Master builders had quite a bit of knowledge like Tom, spent years learning their trade.

I think Alfred and his Ma demonstrated some of the more superstitious and close-mindedness of common uneducated folk, but then he was ready to try a stone vaulted ceiling. Of course it resulted in disaster but his experimentation showed a wish to break through and accomplish something new.

The church did foster a lot of ignorance and superstition that kept people down.

I think there was kindness and meanness both. I think there was opportunities to learn and grow if you really wanted to. Like if you wanted to learn how to read you could get someone to teach you, or devote yourself to the church and get an education. There was an interest in justice.

People who wanted a secure home and family stayed in places like Kingsbridge and helped build up the community and were willing to fight to keep it. People who wanted a less moral life gravitated to London or attached themselves to the highborn who were like the Hamleighs.

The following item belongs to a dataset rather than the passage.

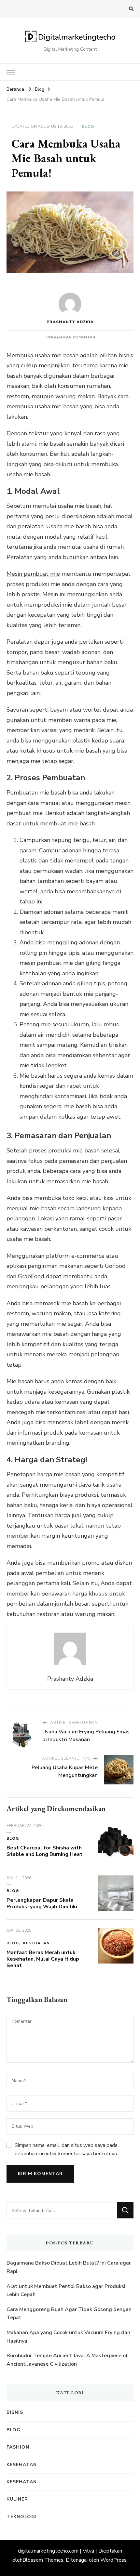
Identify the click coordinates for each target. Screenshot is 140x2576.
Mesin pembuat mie (33, 574)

I'm not sure you really wanted an answer but I thought the book and the movie did a good job of showing both opportunity and the hardships of the time. Aliena could have just given up and got married but she built up a successful business twice.., The constant warring took its toll and the movie showed that.

They weren't too far out of the dark ages then but cathedral building was a big catalyst for helping people change their minds about what humans were capable of and getting people interested in art and other subjects.